Piano Industria 4.0: tutti gli incentivi

Con il piano Industria 4.0 presentato ieri a Milano, sono state elencati i vari incentivi per il sostegno alle imprese, una serie di interventi che entreranno tutti nella prossima legge di bilancio 2017, che il Governo presenterà alle Camere entro il 15 ottobre. 

1. Un “iperammortamento” fino al 250% sugli investimenti in tecnologie, l’agrifood, gli impianti realizzati per migliorare i consumi energetici. E gli imprenditori che vorranno sfruttare queste ampie finestre di opportunità fiscale potranno contare anche su un’estensione dei termini per la consegna dei beni acquistati fino al 30 giugno del 2018, a fronte di un ordine con acconto versato superiore al 20% entro il mese di dicembre del 2017. 

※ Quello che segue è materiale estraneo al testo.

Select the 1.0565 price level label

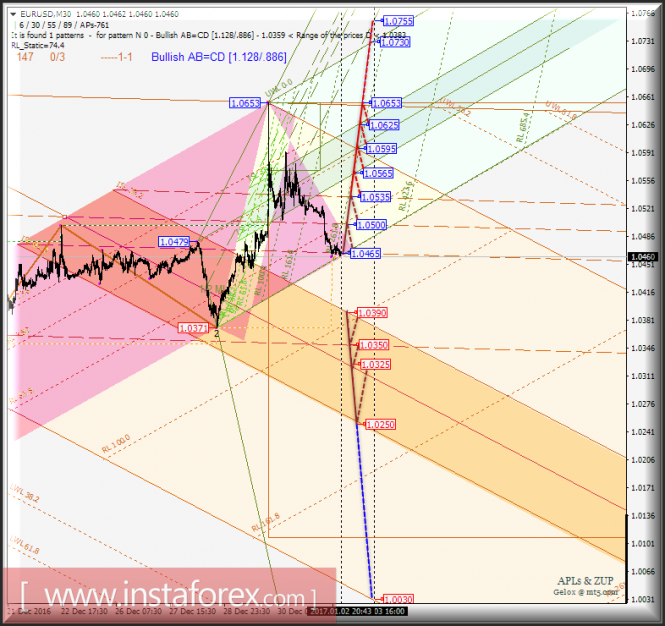coord(378,173)
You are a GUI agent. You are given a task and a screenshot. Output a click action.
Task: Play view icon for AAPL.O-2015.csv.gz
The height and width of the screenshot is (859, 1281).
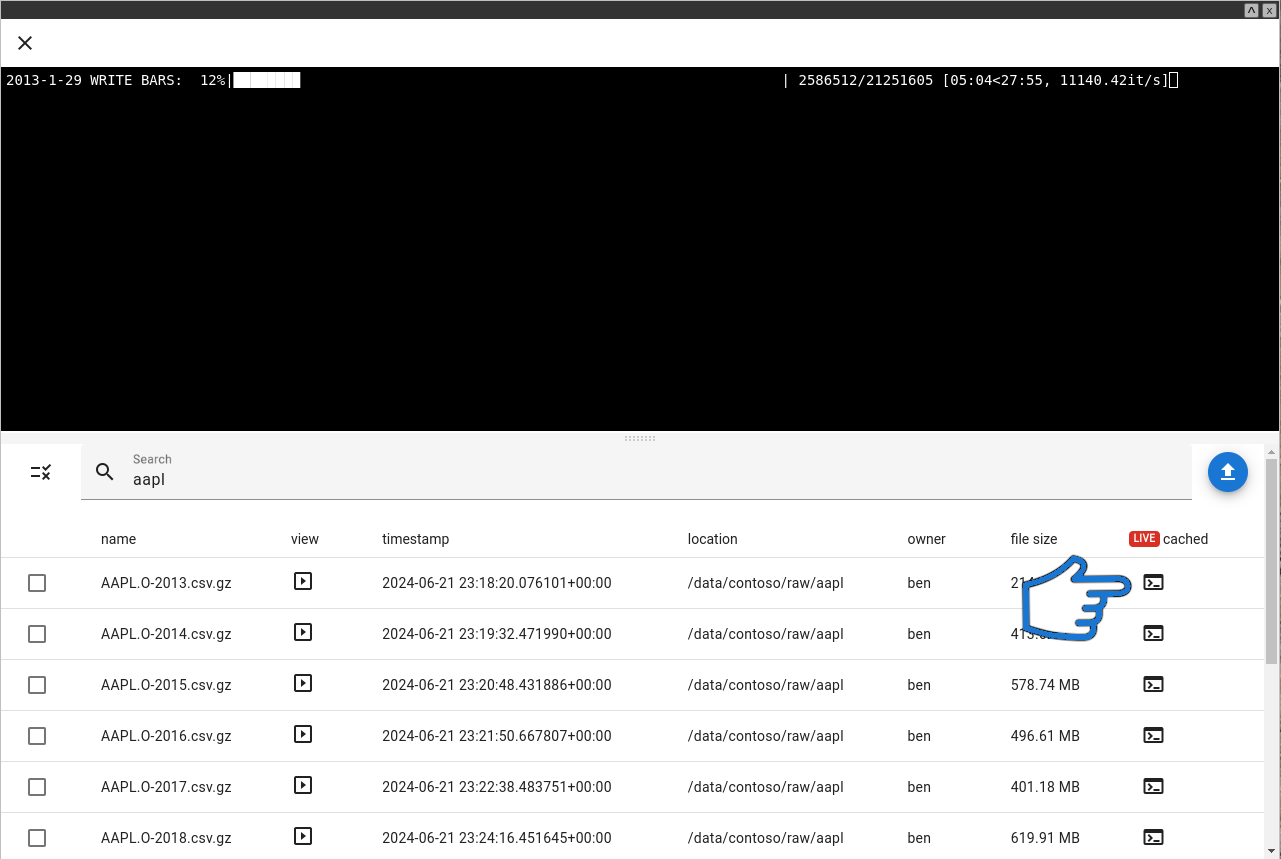(x=303, y=684)
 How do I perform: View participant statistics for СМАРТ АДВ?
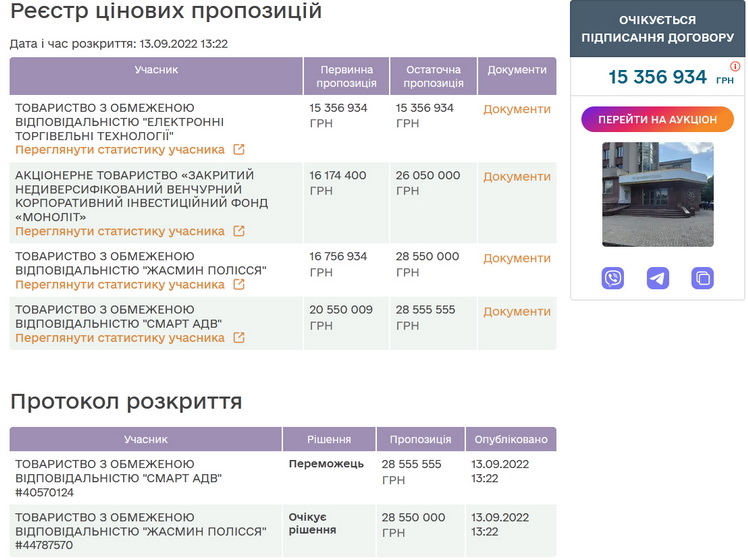120,338
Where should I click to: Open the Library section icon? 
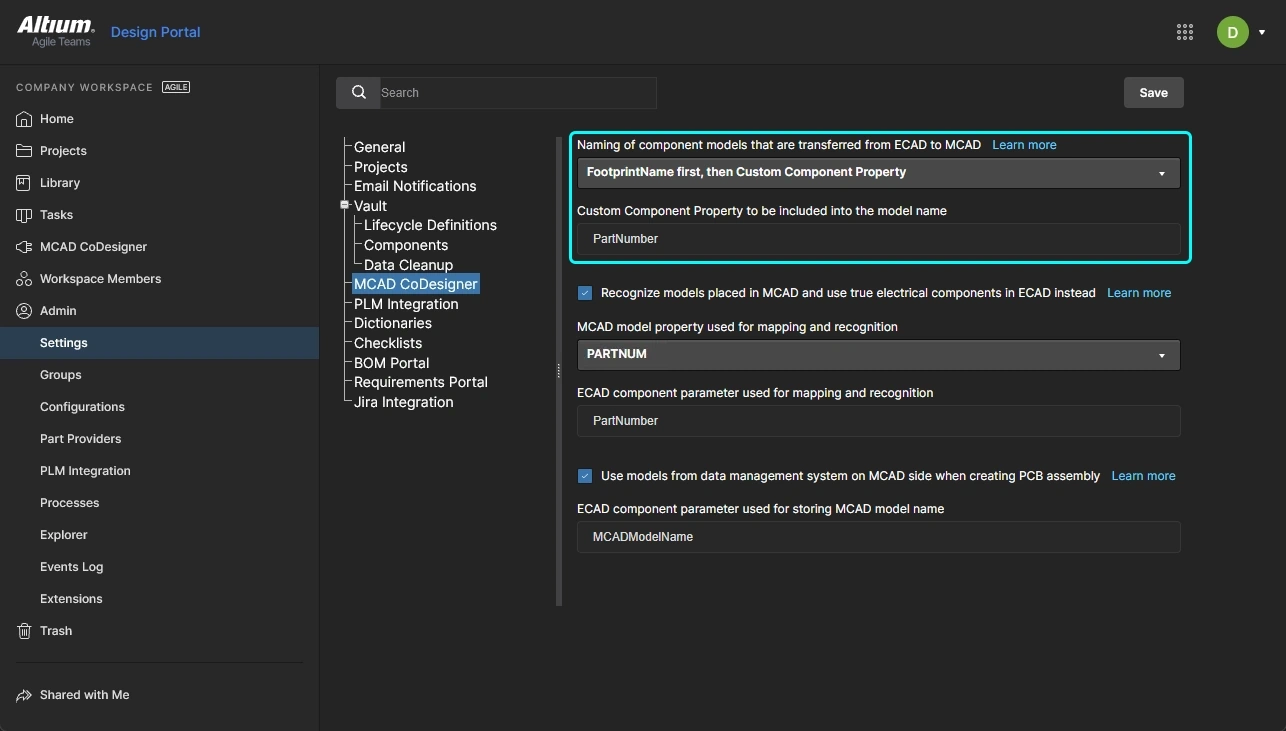(x=24, y=183)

2. Per il Fondo centrale di garanzia saranno stanziati altri 900 milioni nel 2017.       
3. Un miliardo di euro sarà destinato ai contratti di sviluppo focalizzati su investimenti per l’industria 4.0. A questa dote si aggiungerà poi quella per la detassazione del salario di produttività, che dovrebbe essere estesa e rafforzata rispetto alla edizione 2016: ci sono 1,3 miliardi nel quadriennio 2017-2020.

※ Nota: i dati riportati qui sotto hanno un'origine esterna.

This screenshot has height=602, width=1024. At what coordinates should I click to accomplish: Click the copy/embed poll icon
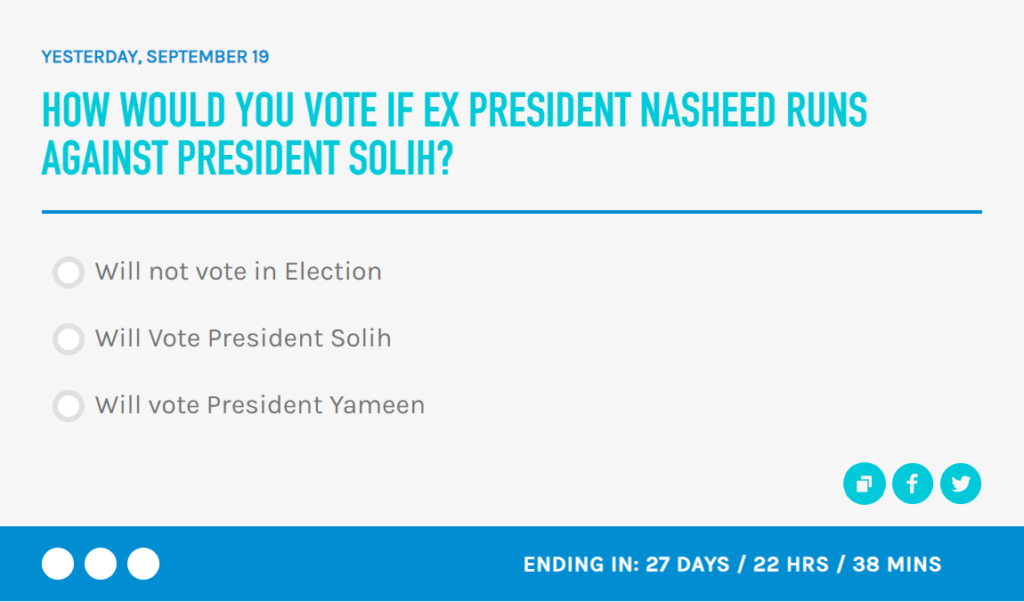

4. Credito d’imposta per gli investimenti incrementali sul fronte della ricerca e sviluppo con aliquota raddoppiata (dal 25% al 50%) rispetto all’attuale versione. Il 50% varrà anche per le spese relative a tutto il personale, non soltanto quello altamente qualificato. Contemporaneamente il massimale per ogni singolo beneficiario salirà dai 5 ai 20 milioni.

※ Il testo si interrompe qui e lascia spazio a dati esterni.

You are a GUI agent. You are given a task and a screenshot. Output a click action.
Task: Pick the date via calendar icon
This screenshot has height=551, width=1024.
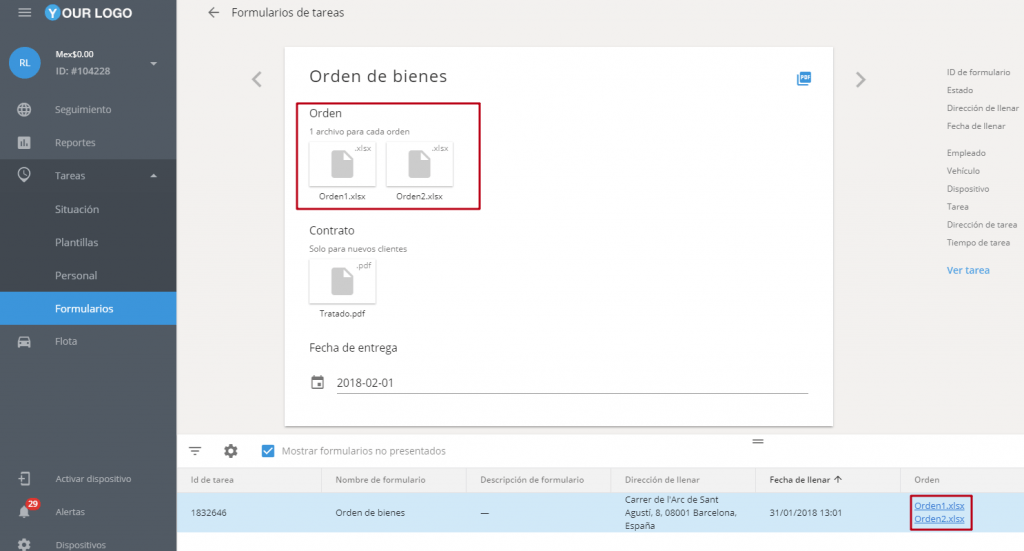tap(317, 382)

Salta invece il premio al 10% su tutto l’investimento.
Si prevedono poi, detrazioni fiscali al 30% per investimenti fino a 1 milione di euro in Pmi innovative e l’assorbimento da parte di società “sponsor” delle perdite di startup per i primi 4 anni di attività.
Una detassazione sui capital gain derivanti da investimenti di medio/lungo termine e partirà un programma di “acceleratori d’impresa”, che avrà l’obiettivo di finanziare la nascita di nuove imprese, fondi dedicati all’industrializzazione di idee e brevetti ad elevato contenuto tecnologico e si prevede l’attivazione di nuovi fondi di venture capitale per le start up in co-matching (con Cassa depositi e prestiti e Invitalia come soggetti finanziari).